Cold-Cathode Fluorescent Lamp (CCFL)
- This is the type of TV that people usually refer to when they say LCD. The primary difference between this and LED is the backlight. The backlight in this case uses cathode tubes, which make the TV bulky and more expensive. Due to these qualities, CCFL TV’s are running out of fashion, but they still exist in many homes today.
- Of the three models discussed here, this is arguably the most inefficient. These TV’s contain Mercury, which can cause brain damage. In the manufacturing process, they also create Nitrogen Trifluoride, which is a Greenhouse Gas. Also, unlike LED models, these TV’s still use fluorescent lighting, which is comparatively energy inefficient.
Light Emitting Diodes (LED)
- While these TV’s are often called “LED”, they are actually just a type of LCD TV with a different backlight.

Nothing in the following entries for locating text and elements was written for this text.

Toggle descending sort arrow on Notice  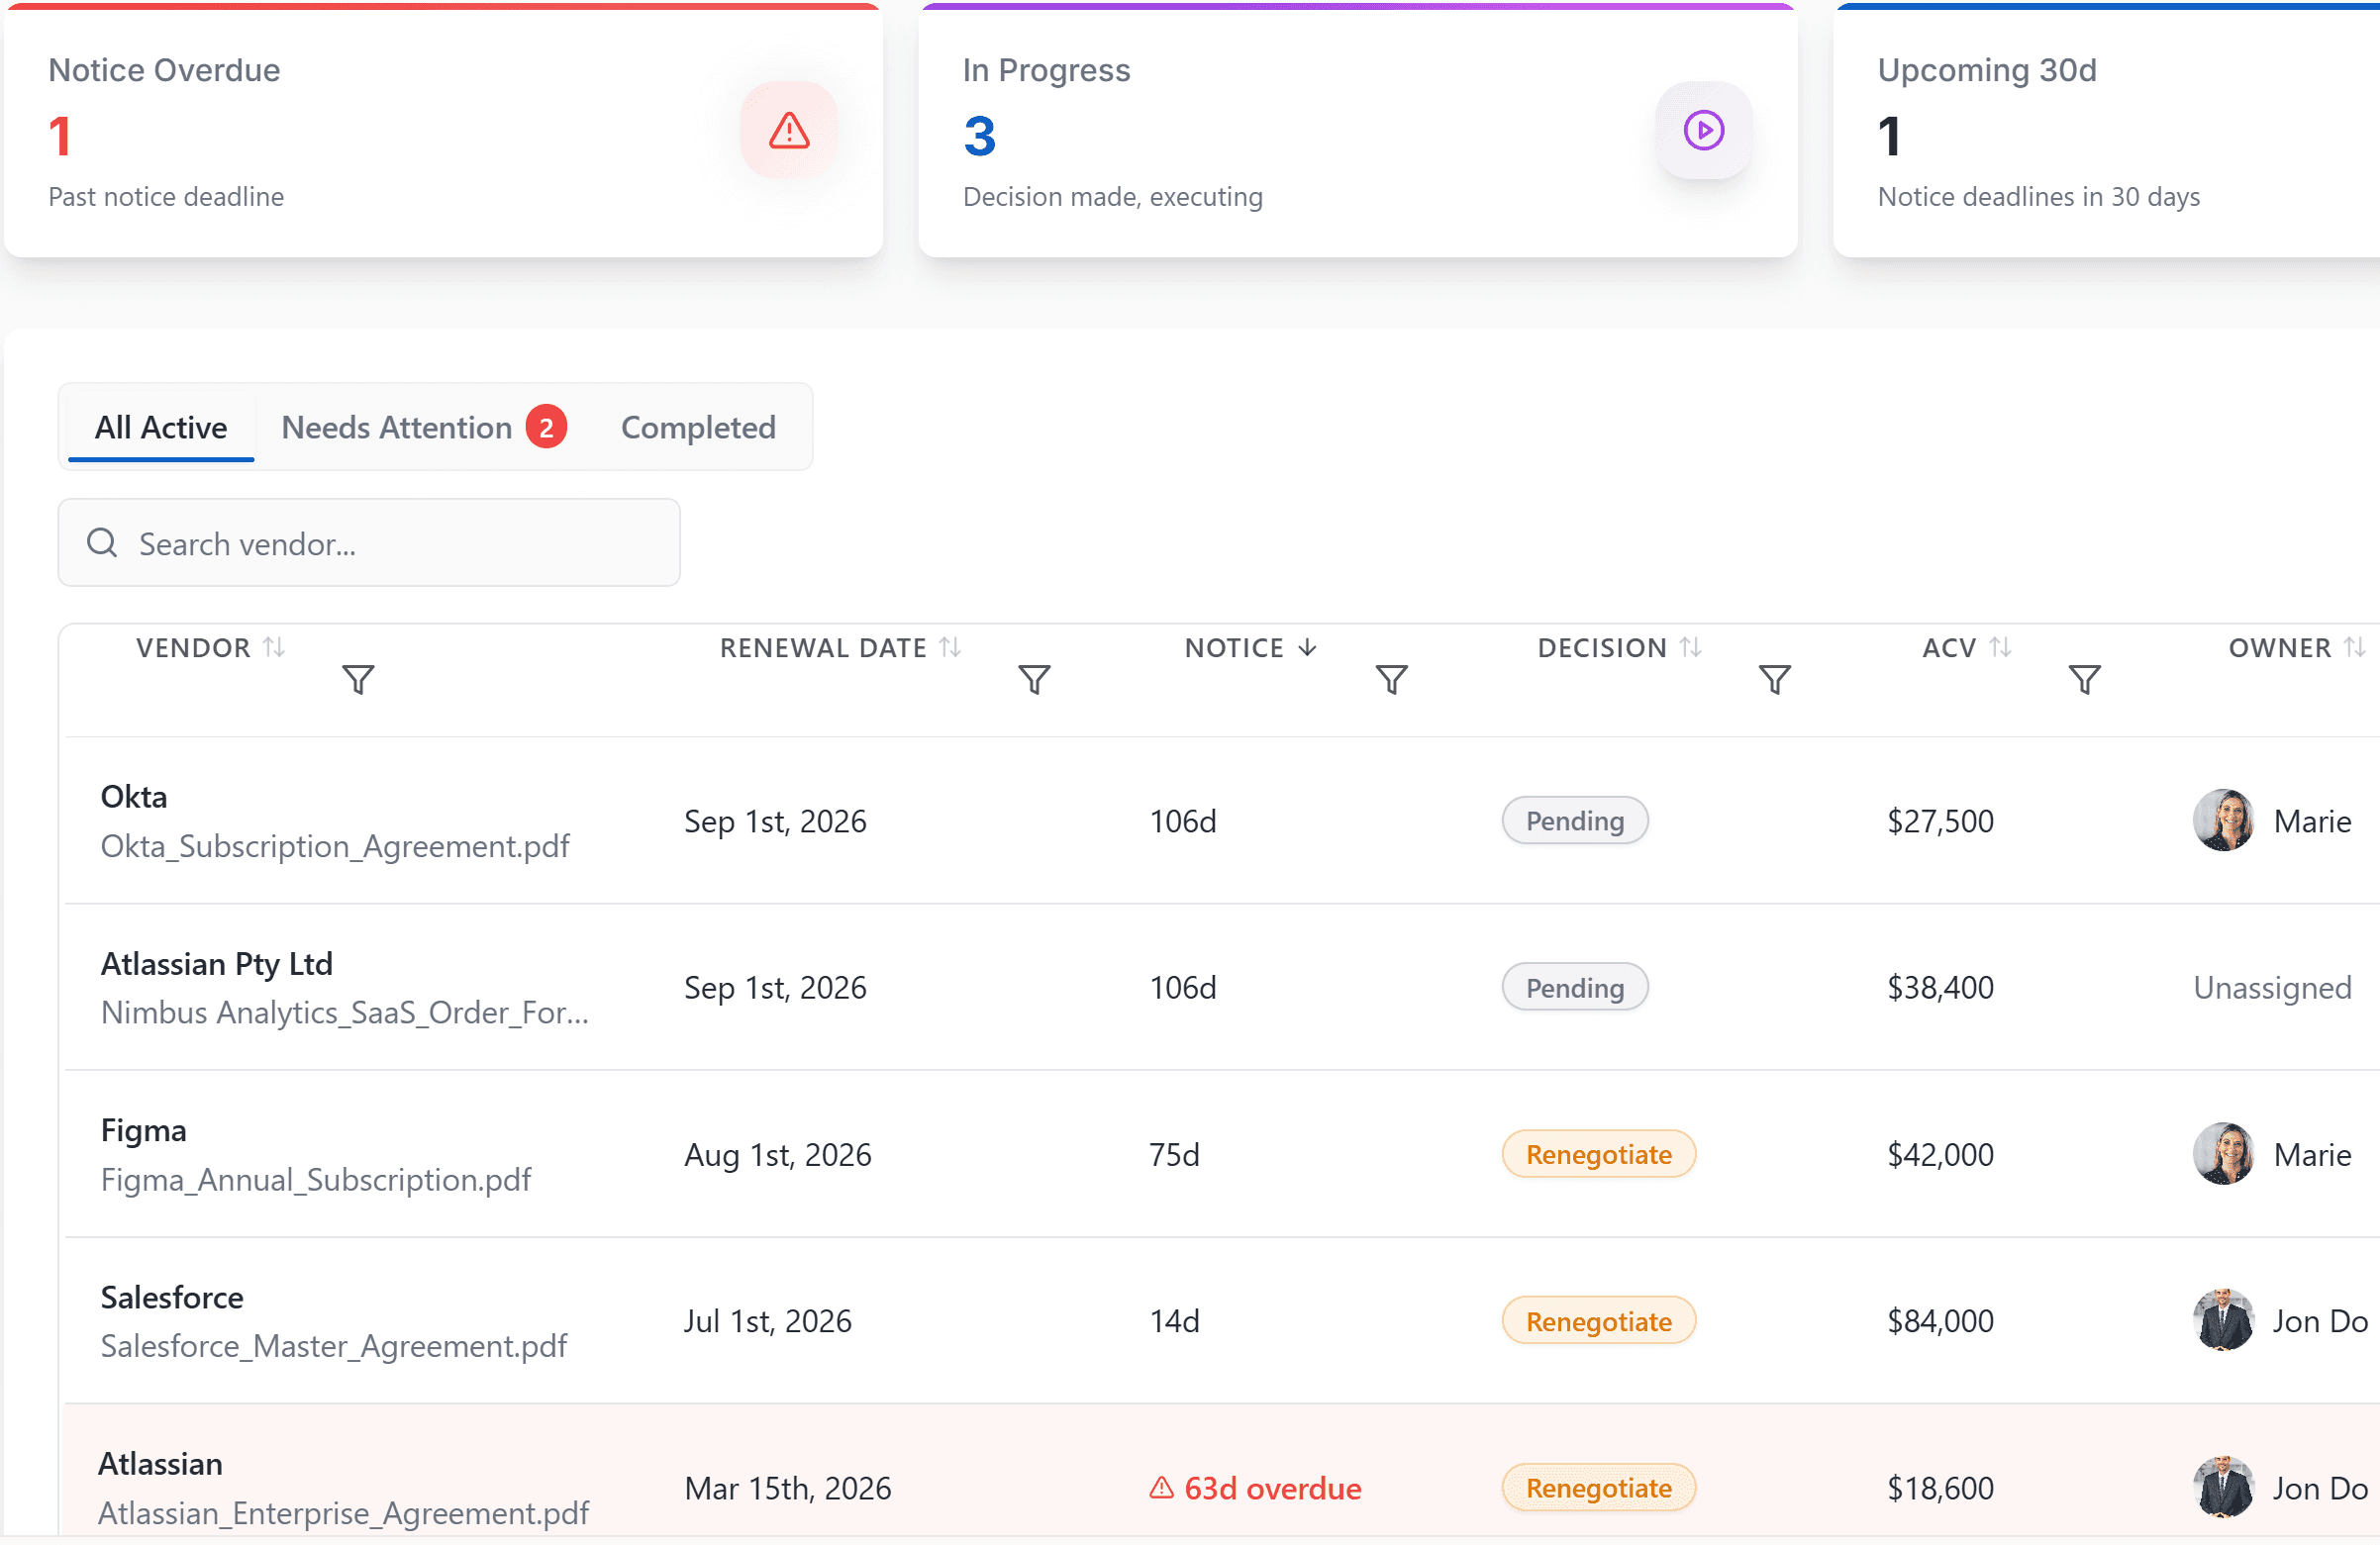(x=1307, y=648)
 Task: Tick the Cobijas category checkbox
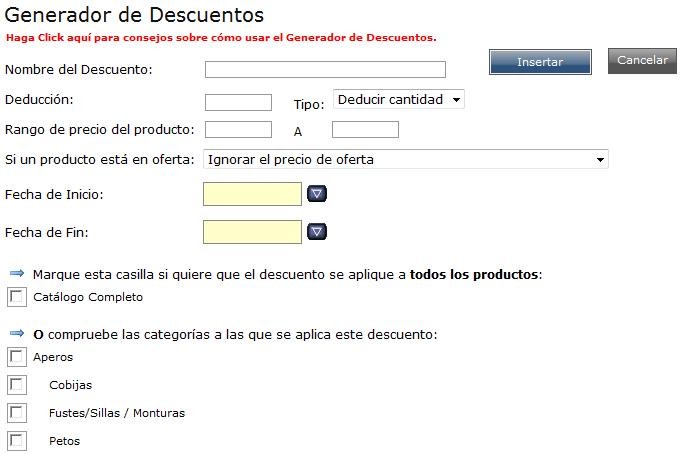coord(17,385)
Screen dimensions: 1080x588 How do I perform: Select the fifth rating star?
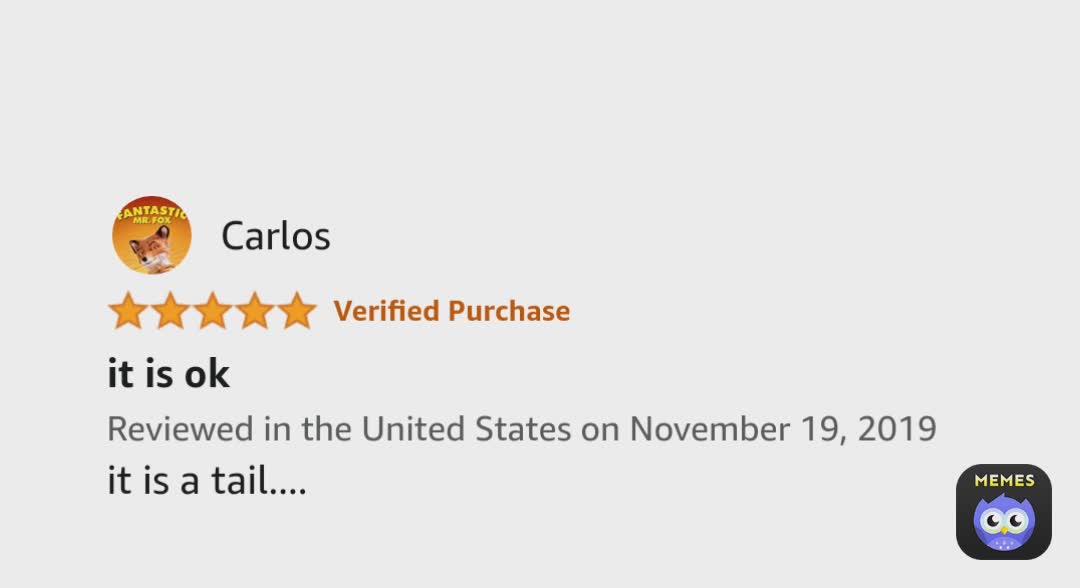click(296, 312)
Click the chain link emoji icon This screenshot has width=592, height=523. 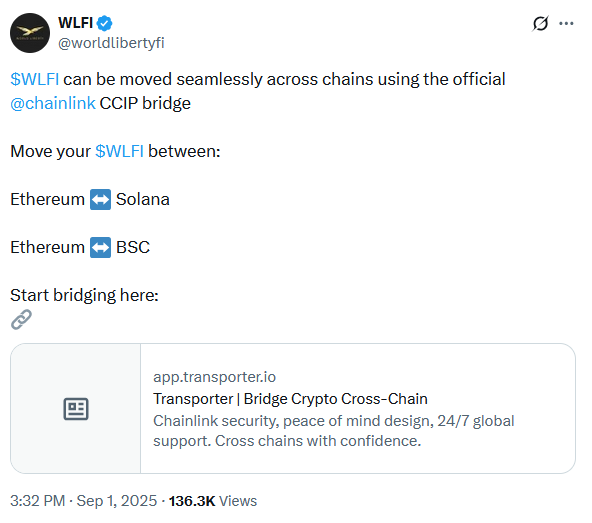(21, 319)
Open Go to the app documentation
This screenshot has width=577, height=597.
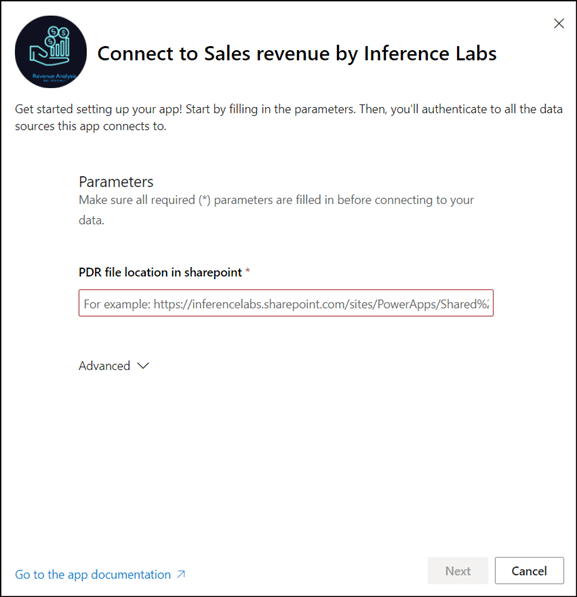click(93, 575)
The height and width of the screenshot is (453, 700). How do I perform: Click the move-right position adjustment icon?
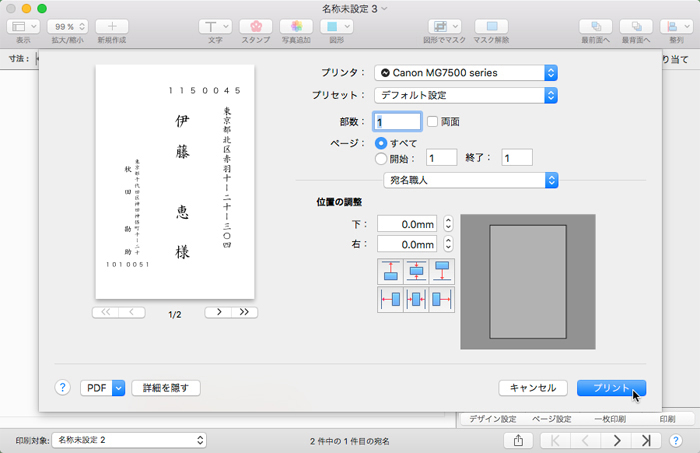(441, 299)
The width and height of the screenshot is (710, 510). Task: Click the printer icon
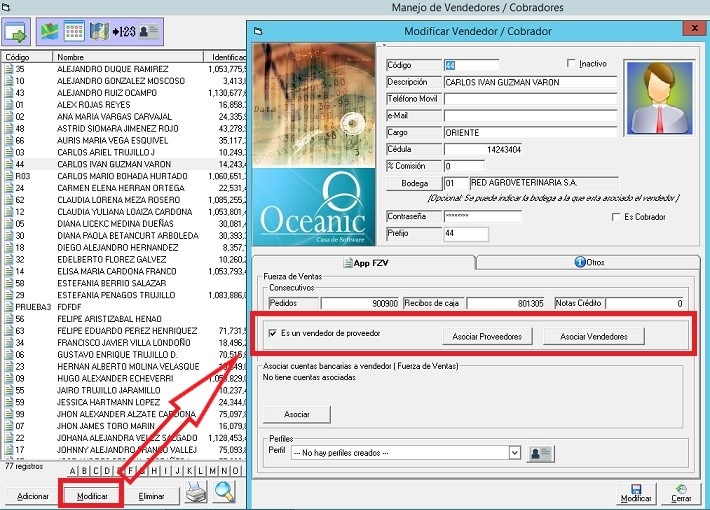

The backlight uses LED’s to emit light to the LCD. LED’s are more energy efficient, smaller, and more cost efficient, so these are much more preferrable in the modern world.
- This model is more environmentally friendly than the CCFL counterpart. While the chemical makeup is similar to CCFL TV’s, the primary differences are the LED backlight and the smaller design. Since it’s smaller, less materials are used. The LED’s are also more energy efficient than fluorescent lighting.
- Plasma Screens have pockets of gas within the screen itself (typically noble gases like Neon and Xenon). The gases are excited, changing them into a plasma state where they emit UV rays. The UV Rays are then absorbed by the pixels, and depending on the intensity of light, the brighter the colors become.
- Plasma screen TV’s are known for being terribly energy inefficient; however, as the screen gets larger, they’re not much worse than LCD’s. Plasma screens are also known for usually containing Lead; they also have a shorter lifespan than LCD TV’s.
What you can do
- Recycle: Recycle: If the TV is broken, then you can call the local waste center to pick up the TV. They salvage the parts and eliminate any of the heavy metals. Some states actually make it illegal to throw away TV’s through other means.
- Donate or Sell: If the TV is still working, then you can either donate it to a non-profit organization for others to use or gain some money by selling it online.
- Return the TV to the store: Some electronics stores have offers to recycle TV’s for free or for a low price. Sometimes, you can also send the TV back to the manufacturer, who will salvage the parts.
- Buy the right TV: The above TV models are some of the more common modern formats. It’s high suggested that you purchase a medium sized LED lit TV that is certified by Energy Star. This is because, in comparison, Plasma Screens simply don’t last as long, and they’re more likely to need replacement in a short period of time.